I think it is time to face the fact that security awareness training is generally a waste of time. Trainers can stand on their heads and juggle flaming swords, and some attendees will take a nap. People who handle the most sensitive classified data in the world will happily click on the dancing donkey that appears in their inbox. All it takes to suffer an internal compromise is for one of Rohyt's 1000 respondents to provide their corporate VPN credentials.

In the remainder of Rohyt's article, he does provide good guidelines for improving the quality of security awareness training. However, there is no way to achieve 100% compliance with security policies and sound practices.

So what is my answer? The people with the best capability to address the problem must be given the authority and resources to do so. Those people are the information security staff. They should have the power to remove administrative accounts from normal desktop users. The should have the resources to deploy a proxy to filter and block malicious inbound and outbound traffic. Their concerns should not be sidelined in order to meet "business requirements."

Disagree with me?
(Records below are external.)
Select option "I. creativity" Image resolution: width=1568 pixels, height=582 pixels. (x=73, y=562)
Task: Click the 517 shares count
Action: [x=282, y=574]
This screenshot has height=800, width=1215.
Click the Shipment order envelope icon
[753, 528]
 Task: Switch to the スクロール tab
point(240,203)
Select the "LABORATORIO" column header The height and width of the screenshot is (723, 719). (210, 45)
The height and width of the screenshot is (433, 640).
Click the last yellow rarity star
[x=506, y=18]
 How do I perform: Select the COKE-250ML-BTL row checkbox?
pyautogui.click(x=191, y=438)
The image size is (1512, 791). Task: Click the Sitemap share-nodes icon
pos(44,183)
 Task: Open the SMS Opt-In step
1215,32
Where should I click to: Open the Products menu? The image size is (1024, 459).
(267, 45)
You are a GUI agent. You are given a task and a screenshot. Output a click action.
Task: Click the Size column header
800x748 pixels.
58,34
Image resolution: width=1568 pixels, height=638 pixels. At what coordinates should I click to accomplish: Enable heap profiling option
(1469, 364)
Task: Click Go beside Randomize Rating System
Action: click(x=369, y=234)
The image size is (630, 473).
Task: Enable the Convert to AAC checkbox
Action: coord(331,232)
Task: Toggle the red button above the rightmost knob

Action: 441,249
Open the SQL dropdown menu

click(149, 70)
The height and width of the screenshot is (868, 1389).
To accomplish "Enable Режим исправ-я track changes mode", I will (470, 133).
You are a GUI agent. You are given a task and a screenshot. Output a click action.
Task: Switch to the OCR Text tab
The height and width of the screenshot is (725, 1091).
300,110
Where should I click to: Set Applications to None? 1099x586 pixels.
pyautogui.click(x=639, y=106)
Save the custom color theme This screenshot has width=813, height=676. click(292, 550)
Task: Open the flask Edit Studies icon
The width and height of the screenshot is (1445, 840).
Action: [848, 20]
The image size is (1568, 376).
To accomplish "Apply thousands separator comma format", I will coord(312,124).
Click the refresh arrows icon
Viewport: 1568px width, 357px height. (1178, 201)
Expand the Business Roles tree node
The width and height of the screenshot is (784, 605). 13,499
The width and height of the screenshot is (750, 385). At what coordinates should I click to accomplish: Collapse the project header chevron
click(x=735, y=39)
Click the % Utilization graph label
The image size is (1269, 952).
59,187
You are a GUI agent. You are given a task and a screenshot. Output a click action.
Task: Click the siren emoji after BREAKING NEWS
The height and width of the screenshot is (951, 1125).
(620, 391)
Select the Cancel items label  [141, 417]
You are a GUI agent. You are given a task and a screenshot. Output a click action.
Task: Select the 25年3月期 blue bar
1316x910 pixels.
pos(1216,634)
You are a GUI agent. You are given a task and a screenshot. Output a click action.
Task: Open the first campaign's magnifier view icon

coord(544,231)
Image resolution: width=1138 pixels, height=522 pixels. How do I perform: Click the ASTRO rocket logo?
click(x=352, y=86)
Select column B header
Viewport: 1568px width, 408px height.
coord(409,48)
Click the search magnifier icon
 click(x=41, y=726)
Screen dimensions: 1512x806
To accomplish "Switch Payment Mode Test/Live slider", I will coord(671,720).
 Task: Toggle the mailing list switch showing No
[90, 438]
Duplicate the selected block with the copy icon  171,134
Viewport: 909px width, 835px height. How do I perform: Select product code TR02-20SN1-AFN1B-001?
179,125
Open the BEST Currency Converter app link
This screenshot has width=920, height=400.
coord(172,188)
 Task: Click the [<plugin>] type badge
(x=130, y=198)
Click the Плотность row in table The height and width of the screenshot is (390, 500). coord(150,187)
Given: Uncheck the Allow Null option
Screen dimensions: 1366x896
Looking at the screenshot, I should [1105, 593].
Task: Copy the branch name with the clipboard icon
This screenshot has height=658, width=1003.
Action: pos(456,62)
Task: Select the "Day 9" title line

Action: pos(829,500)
Well, there are many aspects of business that individual employees should care about. The quality of their work environment is important. I have worked in numerous buildings with asbestos and water problems (thanks .mil). Was it my job to become an environmental engineer? Corporate financial health is another important aspect of a business. Should employees receive accounting training?

Speaking of business concerns: am I the only person who is sick of hearing media pundits tell technical people we need to spend more time and effort understanding "the business?" There are only so many hours in the day. Who is supposed to understand the technical issues facing an organization if we are also tasked with making business decisions?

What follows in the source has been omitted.